Task directions:
Copy out all of the data below word for word, but leave out the pictures.

Data on finding words and elements
────────────────────────────────────────

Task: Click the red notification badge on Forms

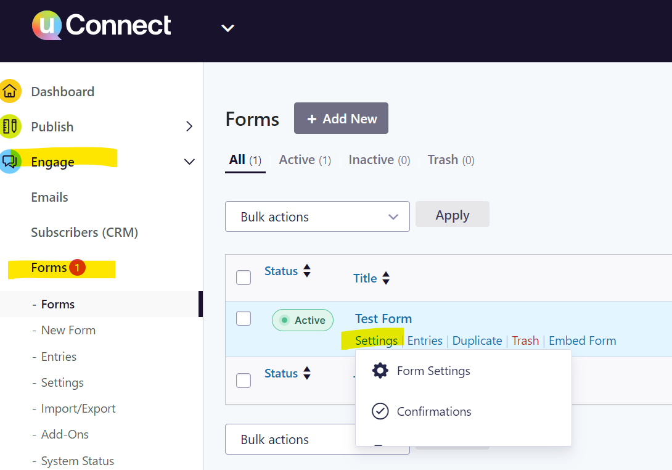Action: tap(78, 267)
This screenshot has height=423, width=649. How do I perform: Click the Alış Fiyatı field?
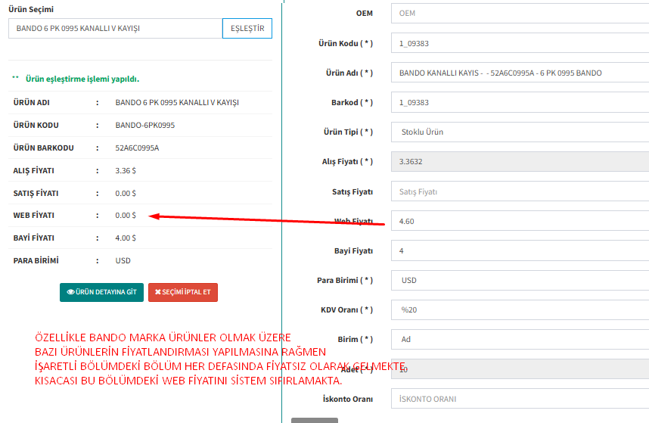click(520, 161)
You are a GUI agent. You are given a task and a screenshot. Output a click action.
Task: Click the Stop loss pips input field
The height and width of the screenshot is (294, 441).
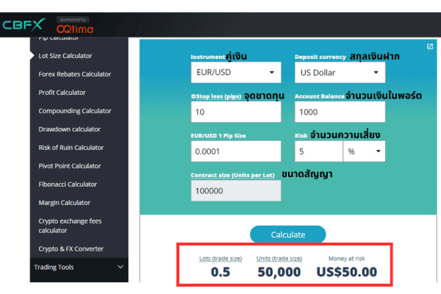coord(235,112)
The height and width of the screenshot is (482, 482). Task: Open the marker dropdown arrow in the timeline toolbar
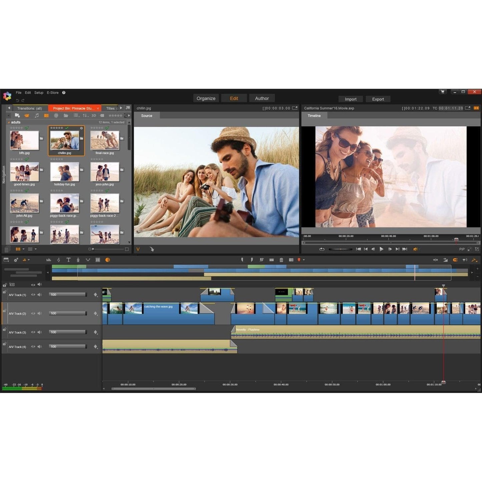pos(304,260)
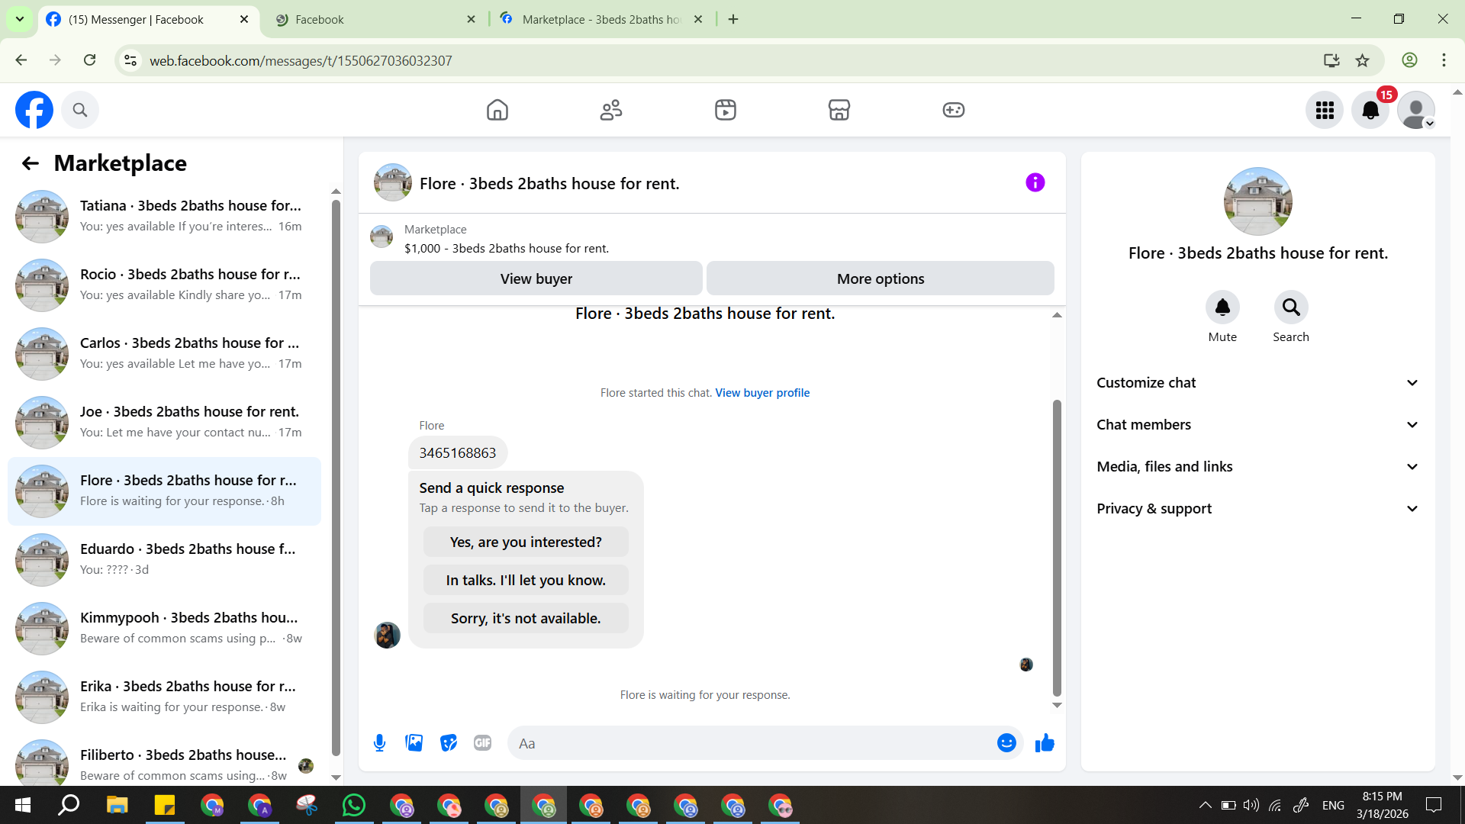Screen dimensions: 1465x824
Task: Expand the Customize chat section
Action: click(1257, 383)
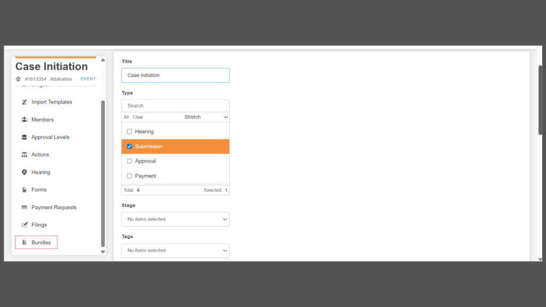Uncheck the Submission type checkbox
546x307 pixels.
coord(130,147)
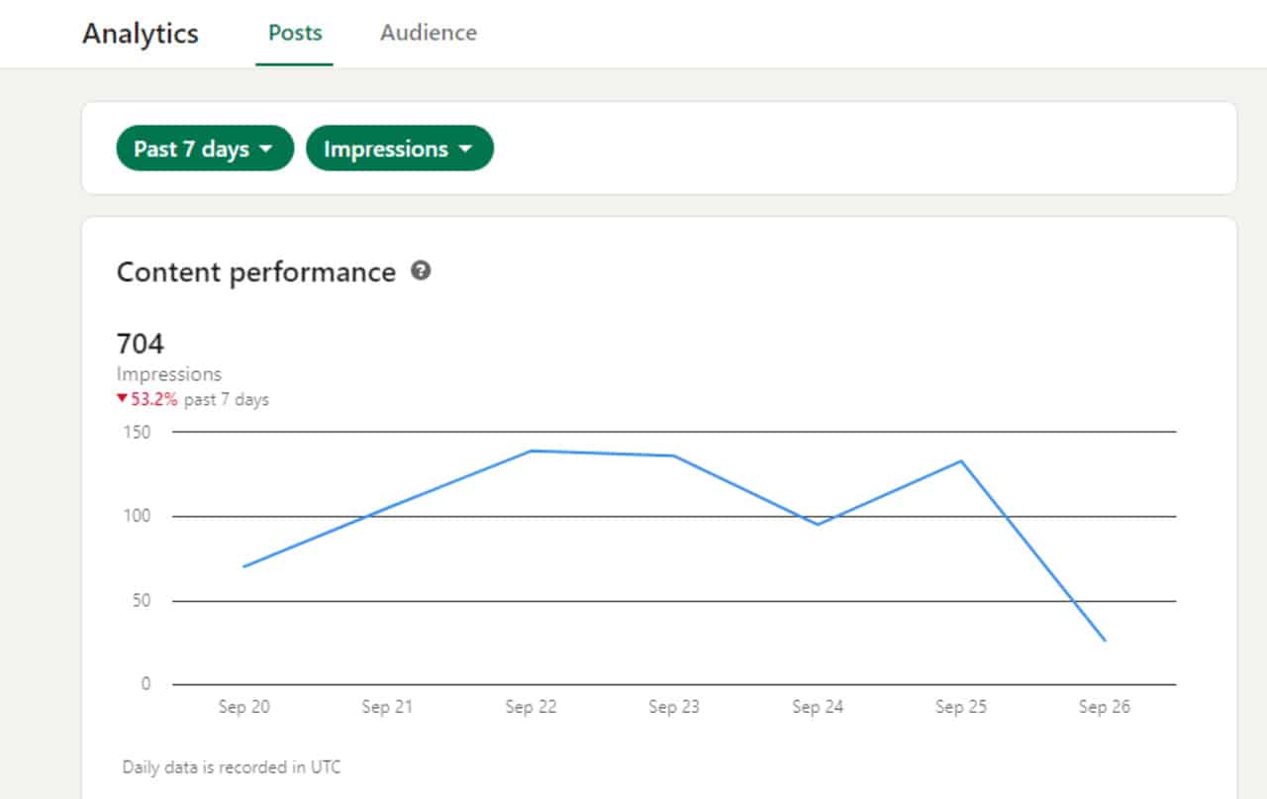The image size is (1267, 799).
Task: Switch to the Audience tab
Action: (429, 33)
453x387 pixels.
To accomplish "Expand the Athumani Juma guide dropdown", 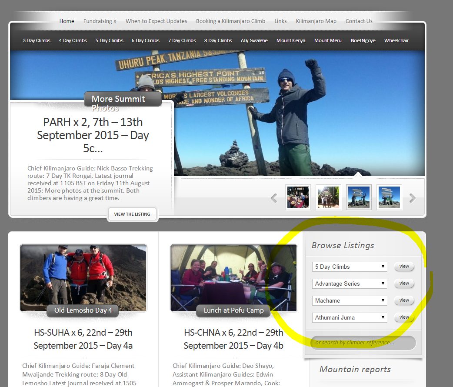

────────────────────────────────────────

Solution for this exercise:
Task: Click the red notification badge on Forms

Action: tap(78, 267)
This screenshot has height=423, width=649. How do I perform: Click the Alış Fiyatı field?
click(520, 161)
You are a GUI agent. You are given a task and a screenshot. Output a click action.
Task: Click the Stop loss pips input field
The height and width of the screenshot is (294, 441).
coord(235,112)
The height and width of the screenshot is (482, 482). Task: Open the marker dropdown arrow in the timeline toolbar
pos(304,260)
Screen dimensions: 1465x824
Task: Expand the Customize chat section
Action: click(1257, 383)
Uncheck the Submission type checkbox
546x307 pixels.
coord(130,147)
The image size is (1267, 799).
Task: Switch to the Audience tab
Action: (429, 33)
453x387 pixels.
To accomplish "Expand the Athumani Juma guide dropdown", 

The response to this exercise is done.